For example, if your director committed negligence in 1985 but no
claim was made until 1995, the company's 1995 claims-made directors'
and officers' liability or errors and omissions policy may be impacted
-- the 1985 policies would not be involved. Upon renewal these policies
present a real danger to policyholders of losing coverage for "claims"
that have not yet been reported to their insurer.
One
way insurers have permitted insureds to avoid having a claim rejected
on reporting grounds is by including an "extended reporting"

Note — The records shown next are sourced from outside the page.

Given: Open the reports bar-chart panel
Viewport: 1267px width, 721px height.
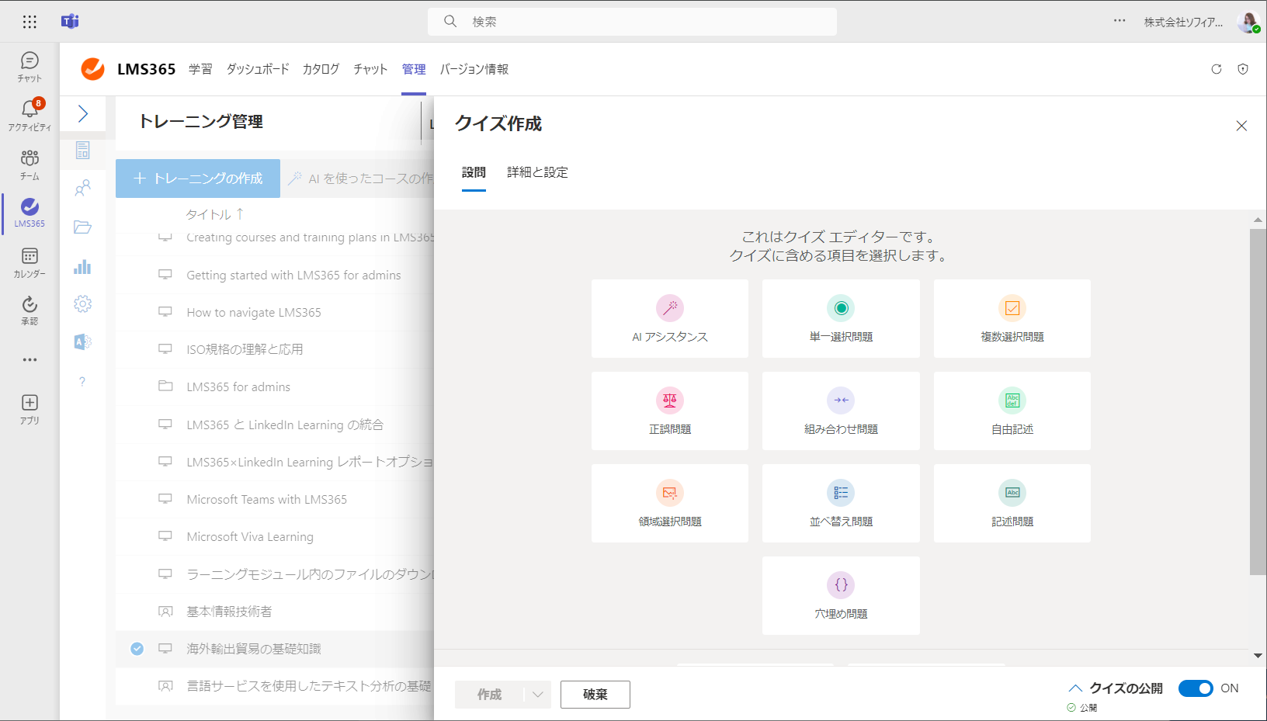Looking at the screenshot, I should [x=82, y=266].
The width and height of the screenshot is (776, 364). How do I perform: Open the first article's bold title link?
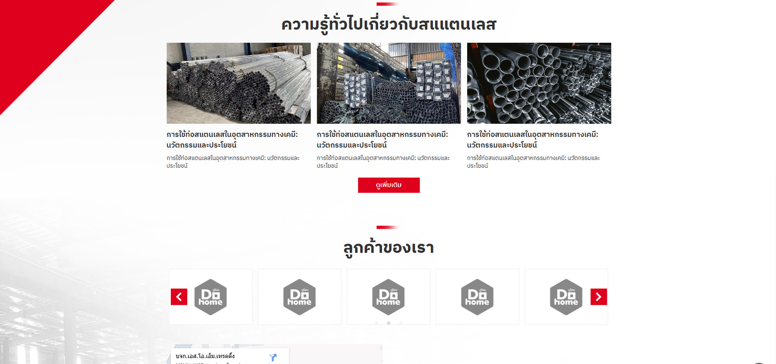(232, 140)
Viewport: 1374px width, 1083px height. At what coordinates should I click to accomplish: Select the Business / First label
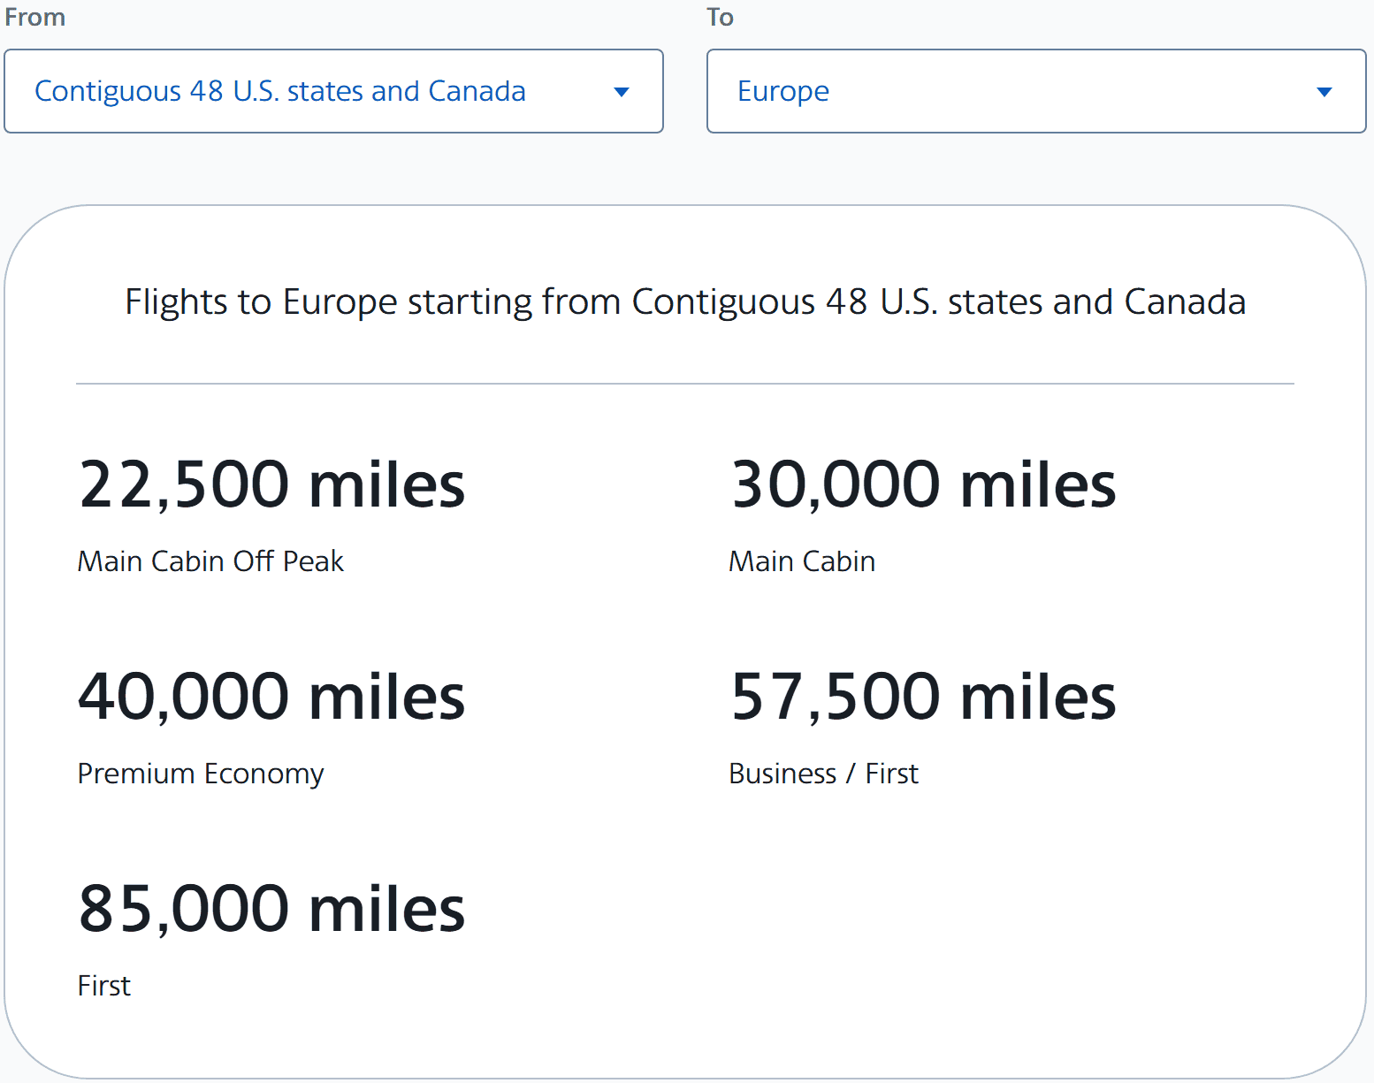pyautogui.click(x=823, y=774)
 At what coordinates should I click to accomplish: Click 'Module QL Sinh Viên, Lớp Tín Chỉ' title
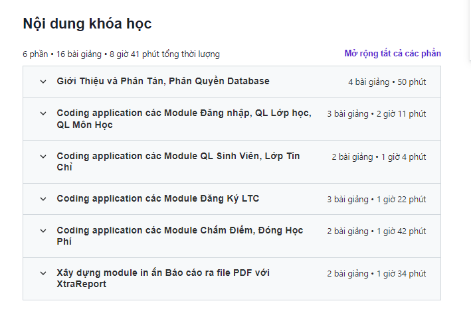point(178,161)
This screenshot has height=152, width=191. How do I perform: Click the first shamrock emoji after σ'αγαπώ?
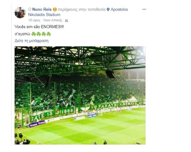click(x=34, y=34)
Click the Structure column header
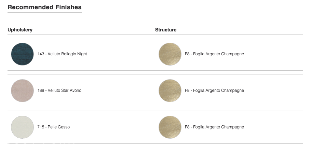 [166, 30]
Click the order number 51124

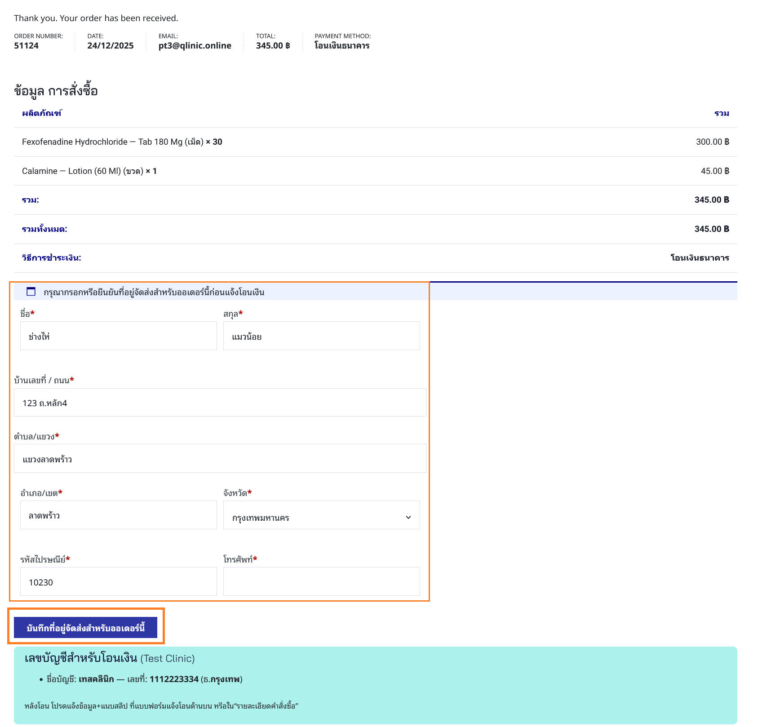tap(27, 46)
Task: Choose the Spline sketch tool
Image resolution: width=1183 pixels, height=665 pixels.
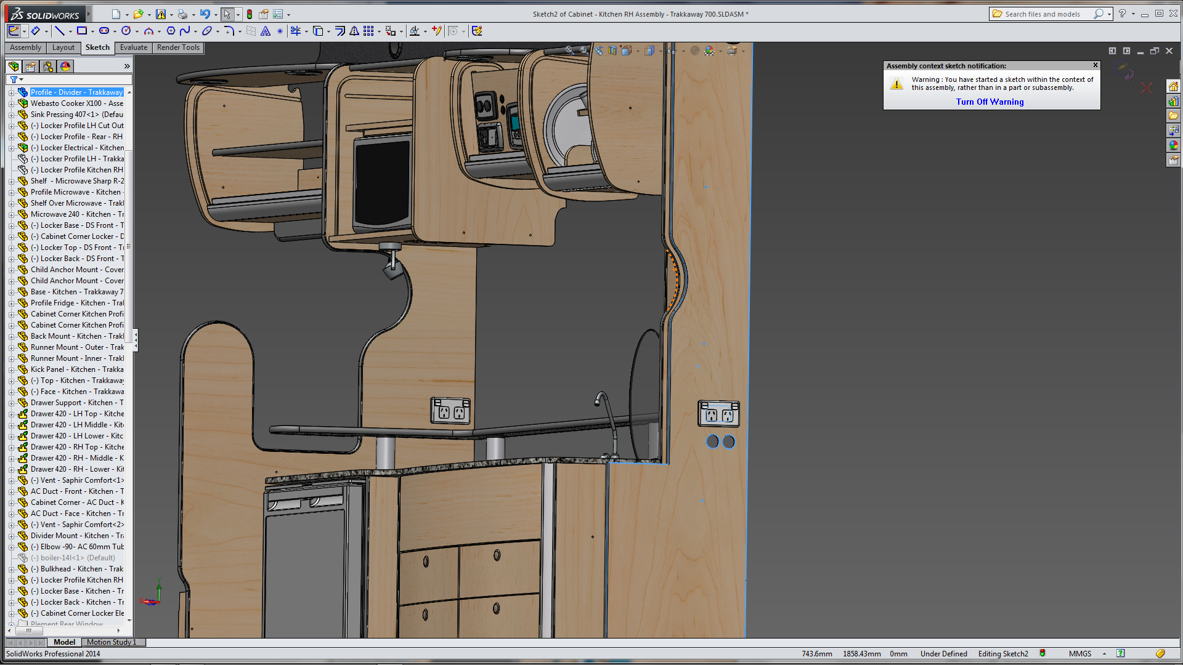Action: pyautogui.click(x=184, y=31)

provision that lets you report a circumstance to the carrier that
may give rise to a future claim. For example, if your client threatens
to sue you in 1992 for something you did in 1991 and you report
this "threat" to your insurer, any future claim (filed
after the policy expires) will be considered covered by the 1991
policy.
Who Gets Notice?
There are also helpful steps the insured can take before a lawsuit
is ever filed. For example, since occurrence policies cover events
that may have taken place many years earlier, it is critical that
all old policies are saved. Insurers often do not have copies of
policies, only bare-bones coverage records. The passage of only
a few years can make complete policy construction a challenge. If
complete policies cannot be found company and insurance broker records
can be used to "reconstruct" coverages. Each claim is
unique and full analysis should be given to determine under which
insurance policies notice should be given.
You
and Your Insurance Broker
Your insurance broker can be very helpful in evaluating, placing
and administering policies. You may be surprised to learn, however,
that in Illinois, your broker is often considered your agent and
not the insurer's agent. This means that if your broker fails to
send the insurer your premium, forgets to process your policy renewal,
obtains inadequate coverage or fails to timely report your claim,
the mistake will be held against you -- not the insurer. Conversely,
in some circumstances' brokers are agents of your insurance company.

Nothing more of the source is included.